As the home of Kung Fu, with over four million soldiers and a population of over a billion people, if there is any country most equipped to produce an MMA star, it is China.

It is the land that has given us Bruce Lee and Jackie Chan, as well as countless styles, myths and legends of martial arts. Yet despite that nation having taken to MMA as well as anywhere else, it has so far failed to produce an international star in any of the major combat sports.

There have been some Chinese fighters to have made the transition but most have left the organizations of their own country perhaps too late to make a significant impact in the international MMA community. Enter Liu Si Cong, a 21-year-old fighting out of Shanghai that has dedicated his adult life to becoming the best mixed-martial-artist he can be.

“My life is entirely MMA. I don’t smoke, drink or even have a girlfriend. This is my lifetime dream. I have the best coaches in China in the Fighters Unite team in Shanghai. I am thankful for the opportunity to fight in India and I am ready to prove I can be a champion.”

Making his debut against the highly touted Gary Mangat with the Super Fight League on May 6th, he is relishing the challenge. With the coaches at Fighters Unite, Cong feels fully prepared and is focused towards making a winning start.

“I train under American Silas Maynard and he is easily the best coach in China. I have trained at other academies but Fighters Unite is the best by far, focussing on more than just fitness and strength. I also have Valdet Gashi teaching me Muay Thai, and Chris Mcdonald teaching wrestling. Silas puts everything together and makes it all makes sense”.

The martial arts most associated with China all incorporate kicks, punches, elbows, sweeps and throws. Yet Cong has never trained in any of these more traditional martial arts, simply because he believes the likes of kung fu are not practical styles of fighting when it comes to MMA.

“Chinese are known for movie style kung fu, but I think we all know that kung fu is just not very practical in MMA. Instead Chinese fighters in north of China are known for their Sanda. It is similar to Muay Thai but with takedowns. In the South you have more Muay Thai and in the middle, Shanghai where I train, you have a large wrestling and boxing population.”

Chinese legend Bruce Lee is widely regarded as the forefather of MMA, having been one of the original men to have started cross training martial arts and bringing together practitioners of different styles to compete against each other. Lee’s own creation of the style of Jeet Kune Do was the original mixed martial-art, combining aspects of kung fu, wrestling and boxing.

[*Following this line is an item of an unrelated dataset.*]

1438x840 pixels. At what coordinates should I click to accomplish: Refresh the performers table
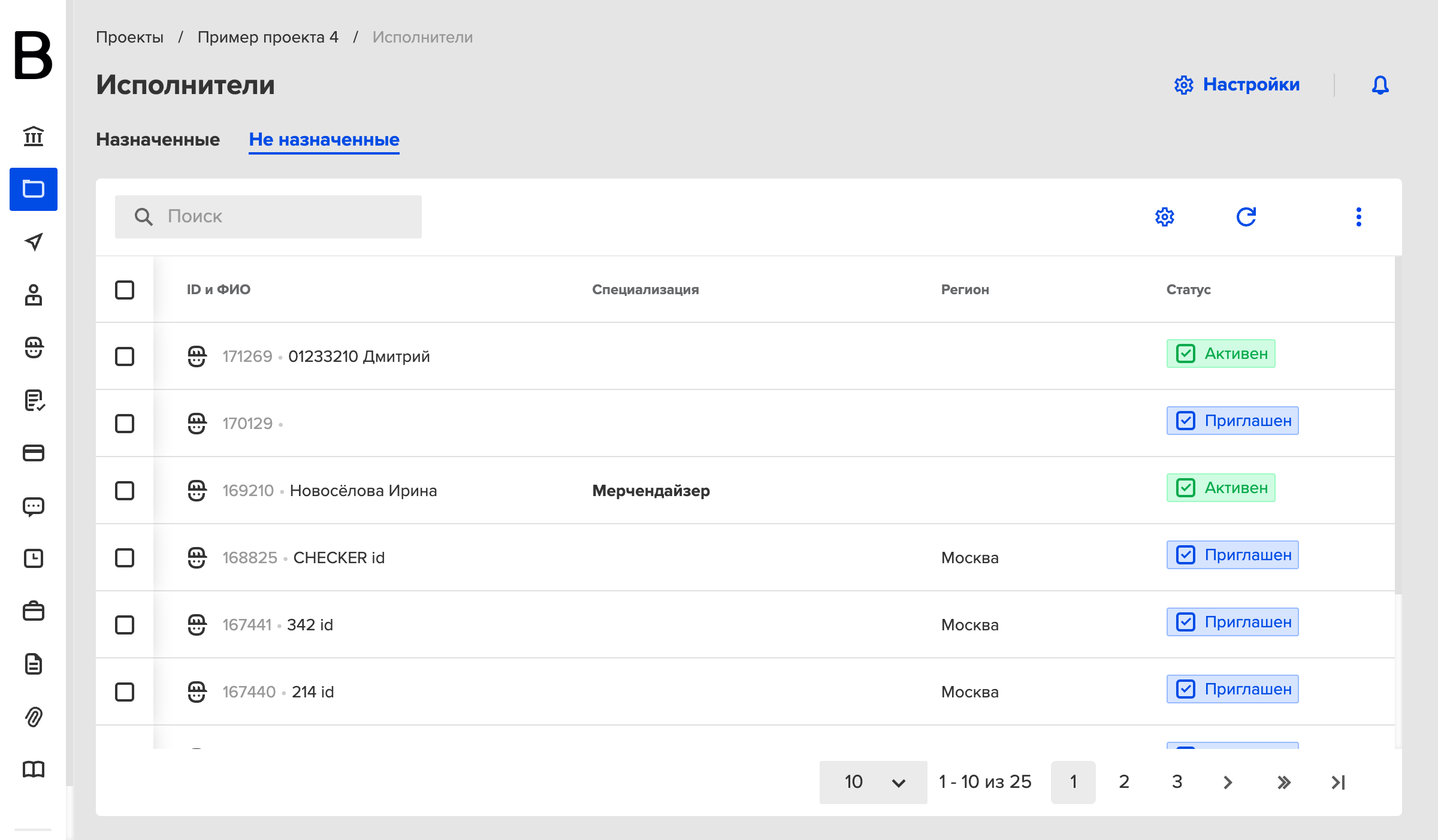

It is the belief that being schooled in a combination of martial-arts truly makes a great fighter that Cong has based his training on, rather then any sentimental regard for kung fu. Cong combines his skills with the mindset usually seen within an American wrestler, a result of being trained by the likes of Maynard and McDonald.

“I train in boxing, wrestling, Muay Thai and jiu-jitsu, alongside the special style of Silas MMA. Everyone says I fight just like my coach Silas Maynard. I am a fighter with a great chin and the biggest heart. I like to push my opponent hard so it breaks their will. I want my opponent to verbally quit and not want to come out for another round with me.”

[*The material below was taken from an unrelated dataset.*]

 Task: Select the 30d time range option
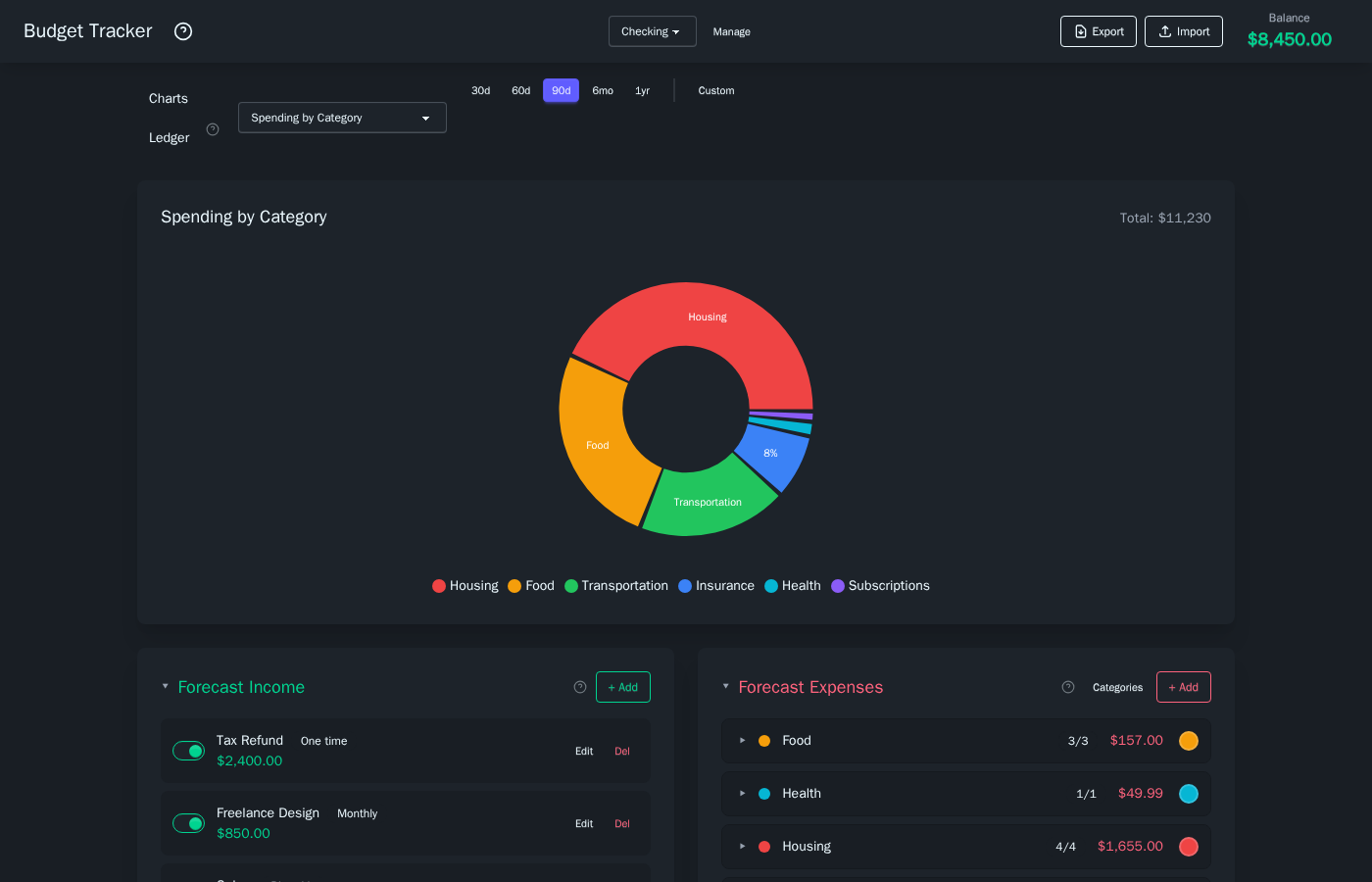[x=480, y=91]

At only 21-years-old, the potential of Cong both as a fighter and as a sports star is immense. Chinese sportsmen or women to have made the transition outside of the communist regime to succeed on the international stage have been few and far between.

However, since the success of the 2008 Olympics in Beijing (as the nation with the highest overall medal tally) there has been an active drive to see young Chinese athletes pursue success overseas and Cong is among the very first of its MMA stars to go abroad in their fighting prime. With organizations such as Art of War, China already has established a place for MMA within its community. Cong is now looking to be the first breakout star of Chinese MMA.

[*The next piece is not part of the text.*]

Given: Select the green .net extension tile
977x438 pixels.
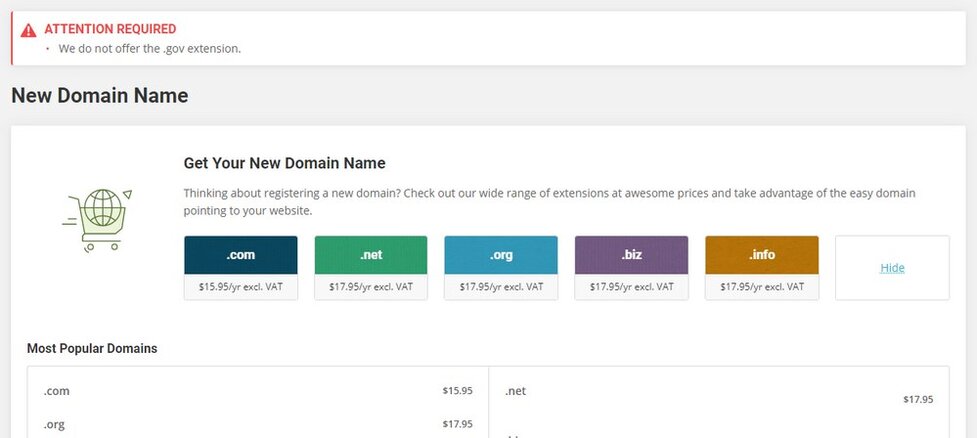Looking at the screenshot, I should click(371, 255).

“Sports have always been very important to Chinese people, but since the Olympics, there is much more attention to the growth of all sports. More and more of the more traditional kung fu and Sanda gyms are bringing in MMA coaches. China may be behind in some things, but once we set our minds to being the best at something, we often succeed.”

As both a neighbouring nation and somewhere with many similarities to his own home nation, Cong is comfortable with fighting in India, even if it means taking on the home crowd favorite. As part of one of the standout MMA camps in Asia, Cong has also already experienced Indian MMA first hand.

“My coach wanted to bring some of the Indian MMA fighters over. We had some kickboxing shows for them and many people were here talking about the great India fighters. So, I knew that India was developing fighters and am excited to see how I compare. China and India have some of the world’s largest populations. With these resources we will soon be able to produce some of the best fighters in the world. I think this fight will be a great test. Fighting in India will not affect me. I know that if the crowd boo me it will just make me beat the Indian fighter that much more.”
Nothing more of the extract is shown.